» **EXERCISE DESCRIPTION**: From the passage on Homer's lessons, copy everything from "In Homer’s poem, divine" down to "be experimented upon.", changing "science" to "expertise" wherever it occurs.
---------- EXTRACT PROVIDED ----------
This is the second lesson Homer wants us to learn from Achilles’s trouble. There is no doubt that he is the greatest hero, the measure by which all others are judged. But this is not enough of a title to rule, because he is still mortal, and not above error, failure, and ultimately death. The other heroes won’t follow him against the king. He tries to appeal to their heroism, to what they have in common, but precisely because he is great, the distance between them is too great to bridge. Our laws, our claims in justice on each other are necessary to stop unwise authorities from causing a catastrophe.
The third lesson we should learn concerns King Agamemnon—he is arrogant precisely because he knows himself to be legitimate, incompetent because he is therefore too arrogant to deal with serious problems seriously, and resentful, even hateful because that incompetence cannot but hurt his men, who begin to doubt him and thus undermine his rule. Our authorities have also been spectacularly incompetent over the last two years, and this has only encouraged them to blame ordinary people, punish them in various ways, and continue in the attempt to replace ordinary life by occasional house arrest for entire nations.
In Homer’s poem, it is only because Achilles gives protection to those who know the truth about the plague that the problem becomes public and thus the army can compel Agamemnon to put the public good above his private pride. Achilles suffers a serious humiliation for his public-spiritedness. Presumably, such fears have prevented our own leaders from speaking up and acting publicly on our behalf, and not only in Europe. Accordingly, the harm and humiliation of unprecedented peacetime arrests, the shock of being treated by our governments as we would be by invading armies—all this has been opposed only very rarely, by protesters.
Protesting to assert our rights might give us a solution Achilles doesn’t have; he finds himself isolated from his fellow warriors when he contests Agamemnon’s authority. But we also lack something Achilles had—heroism, human greatness through striving, and so we find ourselves powerless. Rights are not enough without the manliness and the nobility to organize and find leaders who see the promise of greatness in helping us. Whoever is disgusted by elites who arrest the people must look for new elites—elites who understand what the ancients understood about daring thoughts and daring deeds.
In Homer’s poem, divine authority, the judge of the heroes, is divided. In fact, both Achilles and Agamemnon have different claims on the benevolence of Zeus. In our case, we are also divided, but the division is different. We are not sure we have God on our side—certainly, Christians have not made much of their faith and I have myself seen governments cancel the resurrection in more than a few countries in 2020. But our elites worship another authority by the name of science, which despises the heroism of Achilles as much as the wisdom of Homer. There, too, we are weak, since we cannot oppose science, but we are not sure if it treats us like human beings or rats to be experimented upon.
To call ourselves civilized means in a way to return to the origins of civilization and to learn these three lessons Homer teaches, that manly men are indispensable in politics, that only a close connection between the great and the ordinary can make political action plausible and desirable in frightening times, and that arrogant authorities become all the more cruel the more they are unwise. We have failed to act wisely and make use of our freedom because we have forgotten the fundamentals. To educate a new elite that cares about what’s good for the people, we should return to the fundamental teachings taught through poetry, history, philosophy. This will be the theme of my monthly column.
---------- DATA ----------
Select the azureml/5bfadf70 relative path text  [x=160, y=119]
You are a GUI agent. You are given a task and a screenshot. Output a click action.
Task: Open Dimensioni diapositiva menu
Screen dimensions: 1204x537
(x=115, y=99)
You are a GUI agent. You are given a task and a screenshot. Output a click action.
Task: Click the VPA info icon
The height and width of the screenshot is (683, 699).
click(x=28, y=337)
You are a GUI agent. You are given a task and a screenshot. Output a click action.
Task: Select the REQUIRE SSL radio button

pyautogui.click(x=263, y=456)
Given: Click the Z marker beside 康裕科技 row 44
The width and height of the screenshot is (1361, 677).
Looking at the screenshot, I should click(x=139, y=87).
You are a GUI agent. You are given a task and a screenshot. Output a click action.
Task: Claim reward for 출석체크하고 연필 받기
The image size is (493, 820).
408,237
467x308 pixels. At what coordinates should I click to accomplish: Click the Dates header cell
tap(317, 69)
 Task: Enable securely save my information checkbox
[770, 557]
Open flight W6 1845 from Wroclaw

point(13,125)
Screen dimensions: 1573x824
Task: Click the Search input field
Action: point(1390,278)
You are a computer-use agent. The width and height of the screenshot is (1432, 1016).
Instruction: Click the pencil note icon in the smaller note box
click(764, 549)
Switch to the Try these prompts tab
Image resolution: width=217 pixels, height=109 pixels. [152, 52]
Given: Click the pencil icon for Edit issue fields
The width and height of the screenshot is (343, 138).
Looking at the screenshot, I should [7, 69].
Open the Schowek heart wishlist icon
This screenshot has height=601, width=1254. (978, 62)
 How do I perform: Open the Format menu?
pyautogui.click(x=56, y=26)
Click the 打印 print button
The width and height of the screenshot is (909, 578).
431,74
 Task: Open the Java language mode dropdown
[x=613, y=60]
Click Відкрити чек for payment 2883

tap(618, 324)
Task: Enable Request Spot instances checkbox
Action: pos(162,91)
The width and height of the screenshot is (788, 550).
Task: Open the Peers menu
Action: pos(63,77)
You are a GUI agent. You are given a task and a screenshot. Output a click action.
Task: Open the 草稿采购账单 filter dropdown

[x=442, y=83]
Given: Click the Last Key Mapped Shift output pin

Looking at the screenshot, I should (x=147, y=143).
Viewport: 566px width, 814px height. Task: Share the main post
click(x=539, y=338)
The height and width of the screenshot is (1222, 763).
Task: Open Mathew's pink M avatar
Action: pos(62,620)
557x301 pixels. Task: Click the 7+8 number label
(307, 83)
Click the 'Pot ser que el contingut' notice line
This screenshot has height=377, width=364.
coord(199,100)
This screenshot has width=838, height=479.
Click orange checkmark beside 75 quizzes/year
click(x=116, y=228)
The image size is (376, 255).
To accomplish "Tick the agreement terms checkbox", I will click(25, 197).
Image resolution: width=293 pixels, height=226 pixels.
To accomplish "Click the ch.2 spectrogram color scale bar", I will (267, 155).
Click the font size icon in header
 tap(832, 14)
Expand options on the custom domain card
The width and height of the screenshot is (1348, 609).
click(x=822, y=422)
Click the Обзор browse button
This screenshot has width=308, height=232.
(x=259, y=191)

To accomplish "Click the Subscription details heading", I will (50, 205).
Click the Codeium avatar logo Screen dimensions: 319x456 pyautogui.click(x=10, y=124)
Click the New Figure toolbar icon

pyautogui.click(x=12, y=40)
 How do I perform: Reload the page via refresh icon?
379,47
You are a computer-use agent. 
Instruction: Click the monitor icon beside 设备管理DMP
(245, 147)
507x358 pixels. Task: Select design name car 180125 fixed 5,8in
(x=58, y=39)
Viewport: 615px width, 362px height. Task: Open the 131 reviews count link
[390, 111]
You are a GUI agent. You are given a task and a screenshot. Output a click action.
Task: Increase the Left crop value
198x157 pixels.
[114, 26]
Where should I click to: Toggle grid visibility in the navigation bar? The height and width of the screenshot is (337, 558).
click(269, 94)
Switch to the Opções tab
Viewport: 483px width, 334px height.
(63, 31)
----------
» **EXPECTED ANSWER**:
In Homer’s poem, divine authority, the judge of the heroes, is divided. In fact, both Achilles and Agamemnon have different claims on the benevolence of Zeus. In our case, we are also divided, but the division is different. We are not sure we have God on our side—certainly, Christians have not made much of their faith and I have myself seen governments cancel the resurrection in more than a few countries in 2020. But our elites worship another authority by the name of expertise, which despises the heroism of Achilles as much as the wisdom of Homer. There, too, we are weak, since we cannot oppose expertise, but we are not sure if it treats us like human beings or rats to be experimented upon.